(MATERIAL TO PROCESS begins)
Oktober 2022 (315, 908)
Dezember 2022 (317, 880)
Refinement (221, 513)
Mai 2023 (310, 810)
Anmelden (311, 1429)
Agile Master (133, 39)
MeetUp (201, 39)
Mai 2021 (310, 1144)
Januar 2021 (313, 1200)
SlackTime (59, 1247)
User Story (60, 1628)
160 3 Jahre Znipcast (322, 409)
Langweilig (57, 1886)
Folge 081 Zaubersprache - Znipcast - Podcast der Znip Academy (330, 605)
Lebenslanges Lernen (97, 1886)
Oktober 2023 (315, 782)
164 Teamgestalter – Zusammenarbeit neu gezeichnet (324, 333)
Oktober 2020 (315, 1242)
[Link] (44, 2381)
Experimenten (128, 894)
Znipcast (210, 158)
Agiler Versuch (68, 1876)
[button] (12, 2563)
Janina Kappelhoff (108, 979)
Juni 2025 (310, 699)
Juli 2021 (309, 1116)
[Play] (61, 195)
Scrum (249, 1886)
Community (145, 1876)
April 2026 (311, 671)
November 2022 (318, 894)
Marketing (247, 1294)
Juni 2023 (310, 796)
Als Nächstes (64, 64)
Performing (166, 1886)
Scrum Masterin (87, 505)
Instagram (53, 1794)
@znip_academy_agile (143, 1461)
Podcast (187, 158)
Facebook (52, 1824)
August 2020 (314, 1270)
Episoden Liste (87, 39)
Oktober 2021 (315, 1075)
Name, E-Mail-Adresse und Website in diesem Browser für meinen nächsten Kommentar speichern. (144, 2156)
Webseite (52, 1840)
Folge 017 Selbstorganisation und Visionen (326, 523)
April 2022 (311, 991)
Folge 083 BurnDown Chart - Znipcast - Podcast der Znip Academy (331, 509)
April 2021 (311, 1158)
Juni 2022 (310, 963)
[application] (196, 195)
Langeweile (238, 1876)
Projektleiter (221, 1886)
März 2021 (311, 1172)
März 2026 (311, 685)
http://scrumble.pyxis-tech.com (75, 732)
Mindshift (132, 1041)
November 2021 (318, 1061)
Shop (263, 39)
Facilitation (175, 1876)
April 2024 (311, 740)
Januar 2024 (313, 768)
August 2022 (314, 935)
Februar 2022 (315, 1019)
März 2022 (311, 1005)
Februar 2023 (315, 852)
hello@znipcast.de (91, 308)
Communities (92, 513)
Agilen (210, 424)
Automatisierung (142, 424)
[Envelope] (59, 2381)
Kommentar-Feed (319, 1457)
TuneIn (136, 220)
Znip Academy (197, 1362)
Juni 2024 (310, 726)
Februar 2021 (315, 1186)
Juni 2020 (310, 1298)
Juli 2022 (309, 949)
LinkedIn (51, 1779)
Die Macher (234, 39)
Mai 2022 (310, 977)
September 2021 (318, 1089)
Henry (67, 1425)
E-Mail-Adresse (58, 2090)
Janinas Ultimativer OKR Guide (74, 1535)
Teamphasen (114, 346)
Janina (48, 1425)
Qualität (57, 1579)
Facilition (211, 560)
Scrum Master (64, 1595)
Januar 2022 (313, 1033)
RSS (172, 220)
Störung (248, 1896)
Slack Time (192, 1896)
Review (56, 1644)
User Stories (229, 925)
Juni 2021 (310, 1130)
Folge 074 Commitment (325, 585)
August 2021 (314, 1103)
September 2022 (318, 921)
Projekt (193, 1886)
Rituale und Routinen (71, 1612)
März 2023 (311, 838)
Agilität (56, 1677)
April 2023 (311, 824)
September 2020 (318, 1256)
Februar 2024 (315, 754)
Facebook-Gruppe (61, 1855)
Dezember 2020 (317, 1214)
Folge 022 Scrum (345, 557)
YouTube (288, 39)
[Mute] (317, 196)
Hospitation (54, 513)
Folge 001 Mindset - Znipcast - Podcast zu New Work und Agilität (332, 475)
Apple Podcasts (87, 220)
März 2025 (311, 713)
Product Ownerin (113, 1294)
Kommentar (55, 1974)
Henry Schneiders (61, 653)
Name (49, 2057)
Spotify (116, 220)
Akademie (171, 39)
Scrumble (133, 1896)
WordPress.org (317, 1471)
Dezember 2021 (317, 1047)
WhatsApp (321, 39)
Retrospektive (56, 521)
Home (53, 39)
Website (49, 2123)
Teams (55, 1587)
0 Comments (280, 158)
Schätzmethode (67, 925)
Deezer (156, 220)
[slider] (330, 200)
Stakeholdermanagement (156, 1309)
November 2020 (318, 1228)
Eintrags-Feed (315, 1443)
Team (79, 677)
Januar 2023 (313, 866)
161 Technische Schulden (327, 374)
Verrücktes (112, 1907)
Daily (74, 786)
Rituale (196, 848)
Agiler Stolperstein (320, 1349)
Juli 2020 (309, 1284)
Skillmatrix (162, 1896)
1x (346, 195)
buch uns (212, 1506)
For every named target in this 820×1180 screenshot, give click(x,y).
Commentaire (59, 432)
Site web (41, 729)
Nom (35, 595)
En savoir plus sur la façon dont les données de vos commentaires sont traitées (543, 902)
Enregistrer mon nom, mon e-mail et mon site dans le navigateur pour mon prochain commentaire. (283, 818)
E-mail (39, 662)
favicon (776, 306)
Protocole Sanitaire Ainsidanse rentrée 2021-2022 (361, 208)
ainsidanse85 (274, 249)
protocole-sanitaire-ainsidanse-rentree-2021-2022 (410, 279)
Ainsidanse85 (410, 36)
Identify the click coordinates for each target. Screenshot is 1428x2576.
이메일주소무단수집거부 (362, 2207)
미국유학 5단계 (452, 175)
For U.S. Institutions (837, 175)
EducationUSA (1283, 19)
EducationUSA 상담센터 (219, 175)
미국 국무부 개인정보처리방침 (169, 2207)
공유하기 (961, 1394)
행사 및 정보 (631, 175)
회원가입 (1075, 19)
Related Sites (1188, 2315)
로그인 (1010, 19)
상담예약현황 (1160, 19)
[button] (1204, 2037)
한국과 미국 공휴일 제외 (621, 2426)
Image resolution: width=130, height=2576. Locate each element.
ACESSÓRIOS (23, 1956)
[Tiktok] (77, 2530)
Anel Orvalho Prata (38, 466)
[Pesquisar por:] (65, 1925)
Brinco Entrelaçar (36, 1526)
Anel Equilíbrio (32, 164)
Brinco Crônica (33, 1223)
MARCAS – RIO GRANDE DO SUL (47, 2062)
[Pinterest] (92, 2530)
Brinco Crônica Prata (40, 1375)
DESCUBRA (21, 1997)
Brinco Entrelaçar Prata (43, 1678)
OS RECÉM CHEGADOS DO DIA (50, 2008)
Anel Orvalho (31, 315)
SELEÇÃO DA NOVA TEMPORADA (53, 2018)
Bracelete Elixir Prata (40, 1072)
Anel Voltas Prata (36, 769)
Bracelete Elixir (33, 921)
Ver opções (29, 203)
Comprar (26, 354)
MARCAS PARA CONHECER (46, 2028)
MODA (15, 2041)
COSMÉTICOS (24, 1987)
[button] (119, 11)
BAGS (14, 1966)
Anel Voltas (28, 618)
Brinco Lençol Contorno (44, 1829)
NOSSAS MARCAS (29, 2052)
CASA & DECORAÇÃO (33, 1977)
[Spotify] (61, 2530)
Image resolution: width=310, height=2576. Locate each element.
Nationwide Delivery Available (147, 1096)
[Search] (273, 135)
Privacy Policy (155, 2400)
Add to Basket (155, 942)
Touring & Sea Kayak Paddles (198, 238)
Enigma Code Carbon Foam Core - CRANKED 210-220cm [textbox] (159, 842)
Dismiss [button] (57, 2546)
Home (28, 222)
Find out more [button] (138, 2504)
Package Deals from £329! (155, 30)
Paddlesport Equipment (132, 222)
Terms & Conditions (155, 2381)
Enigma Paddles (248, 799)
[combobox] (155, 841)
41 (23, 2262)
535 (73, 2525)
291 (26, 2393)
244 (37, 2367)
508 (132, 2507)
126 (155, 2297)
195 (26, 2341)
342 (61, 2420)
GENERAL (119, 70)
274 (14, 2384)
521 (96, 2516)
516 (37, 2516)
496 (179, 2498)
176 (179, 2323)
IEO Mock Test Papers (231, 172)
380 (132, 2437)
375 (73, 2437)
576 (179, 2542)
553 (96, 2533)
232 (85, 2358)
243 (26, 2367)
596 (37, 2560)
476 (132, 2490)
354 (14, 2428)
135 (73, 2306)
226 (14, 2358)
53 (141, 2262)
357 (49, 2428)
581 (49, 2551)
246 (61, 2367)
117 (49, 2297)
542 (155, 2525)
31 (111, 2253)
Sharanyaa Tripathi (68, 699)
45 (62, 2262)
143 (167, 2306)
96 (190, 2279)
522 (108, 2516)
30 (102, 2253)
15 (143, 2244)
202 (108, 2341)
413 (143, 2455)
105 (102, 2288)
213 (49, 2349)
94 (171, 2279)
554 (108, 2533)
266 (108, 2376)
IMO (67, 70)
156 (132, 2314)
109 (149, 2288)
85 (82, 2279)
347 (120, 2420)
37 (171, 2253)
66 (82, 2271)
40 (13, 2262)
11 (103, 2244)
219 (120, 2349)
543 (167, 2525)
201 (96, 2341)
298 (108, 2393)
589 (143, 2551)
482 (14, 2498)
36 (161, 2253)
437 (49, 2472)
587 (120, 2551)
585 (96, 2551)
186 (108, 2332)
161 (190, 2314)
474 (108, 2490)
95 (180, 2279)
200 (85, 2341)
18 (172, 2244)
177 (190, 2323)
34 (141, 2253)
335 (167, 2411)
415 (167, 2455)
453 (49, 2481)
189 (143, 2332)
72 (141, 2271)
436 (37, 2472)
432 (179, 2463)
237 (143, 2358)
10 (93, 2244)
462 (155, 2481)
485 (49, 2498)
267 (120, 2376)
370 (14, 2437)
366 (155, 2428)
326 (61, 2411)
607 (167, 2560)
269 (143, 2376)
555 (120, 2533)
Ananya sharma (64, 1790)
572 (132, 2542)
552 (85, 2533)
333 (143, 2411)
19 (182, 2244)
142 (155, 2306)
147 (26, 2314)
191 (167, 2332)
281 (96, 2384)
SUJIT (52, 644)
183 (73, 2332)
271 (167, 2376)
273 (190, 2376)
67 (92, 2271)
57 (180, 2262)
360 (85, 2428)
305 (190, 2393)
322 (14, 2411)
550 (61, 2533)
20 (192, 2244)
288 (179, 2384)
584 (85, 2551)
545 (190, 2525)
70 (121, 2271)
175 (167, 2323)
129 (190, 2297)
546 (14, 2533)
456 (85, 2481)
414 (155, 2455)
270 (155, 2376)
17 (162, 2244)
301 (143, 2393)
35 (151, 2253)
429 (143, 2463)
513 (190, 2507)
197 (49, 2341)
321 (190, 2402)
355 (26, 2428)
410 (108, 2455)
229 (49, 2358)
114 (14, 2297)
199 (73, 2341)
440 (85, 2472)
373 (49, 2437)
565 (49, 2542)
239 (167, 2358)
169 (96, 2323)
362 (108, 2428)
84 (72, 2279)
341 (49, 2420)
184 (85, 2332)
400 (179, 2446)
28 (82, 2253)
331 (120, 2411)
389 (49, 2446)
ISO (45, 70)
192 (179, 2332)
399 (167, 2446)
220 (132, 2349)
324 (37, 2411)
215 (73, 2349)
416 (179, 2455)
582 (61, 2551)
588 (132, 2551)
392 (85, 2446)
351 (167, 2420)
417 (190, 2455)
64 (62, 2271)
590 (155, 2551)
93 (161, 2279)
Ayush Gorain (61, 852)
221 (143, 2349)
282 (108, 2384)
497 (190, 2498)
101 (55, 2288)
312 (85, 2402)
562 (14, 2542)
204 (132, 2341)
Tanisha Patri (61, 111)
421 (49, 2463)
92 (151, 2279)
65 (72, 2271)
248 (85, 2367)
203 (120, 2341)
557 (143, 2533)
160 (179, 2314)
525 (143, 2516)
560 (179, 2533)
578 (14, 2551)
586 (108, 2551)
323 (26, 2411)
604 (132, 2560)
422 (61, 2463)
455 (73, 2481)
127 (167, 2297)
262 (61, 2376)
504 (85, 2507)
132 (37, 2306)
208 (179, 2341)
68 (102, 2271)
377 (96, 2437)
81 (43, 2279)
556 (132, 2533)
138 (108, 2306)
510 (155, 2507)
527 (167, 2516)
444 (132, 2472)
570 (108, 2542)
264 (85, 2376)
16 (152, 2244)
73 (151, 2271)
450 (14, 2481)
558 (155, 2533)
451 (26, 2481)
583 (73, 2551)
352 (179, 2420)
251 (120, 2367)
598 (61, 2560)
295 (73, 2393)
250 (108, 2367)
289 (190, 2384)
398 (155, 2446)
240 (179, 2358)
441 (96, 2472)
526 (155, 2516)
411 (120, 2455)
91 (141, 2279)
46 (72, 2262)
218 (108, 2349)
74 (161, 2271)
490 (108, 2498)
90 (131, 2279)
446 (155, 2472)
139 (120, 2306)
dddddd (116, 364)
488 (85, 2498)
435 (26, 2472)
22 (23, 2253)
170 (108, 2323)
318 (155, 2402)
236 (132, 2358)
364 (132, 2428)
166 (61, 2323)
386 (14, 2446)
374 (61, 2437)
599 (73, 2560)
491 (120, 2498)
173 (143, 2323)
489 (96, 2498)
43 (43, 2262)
(MATERIAL TO PROCESS ends)
*INSTRUCTIONS FOR THE TASK:* From the records above, reproduce exactly the lines from the one with "Februar 2022 (315, 1019)" to the one with "Mai 2022 (310, 977)", both included, and no others.

*SOLUTION TO THE EXERCISE:*
Februar 2022 (315, 1019)
März 2022 (311, 1005)
Februar 2023 (315, 852)
hello@znipcast.de (91, 308)
Communities (92, 513)
Agilen (210, 424)
Automatisierung (142, 424)
[Envelope] (59, 2381)
Kommentar-Feed (319, 1457)
TuneIn (136, 220)
Znip Academy (197, 1362)
Juni 2024 (310, 726)
Februar 2021 (315, 1186)
Juni 2020 (310, 1298)
Juli 2022 (309, 949)
LinkedIn (51, 1779)
Die Macher (234, 39)
Mai 2022 (310, 977)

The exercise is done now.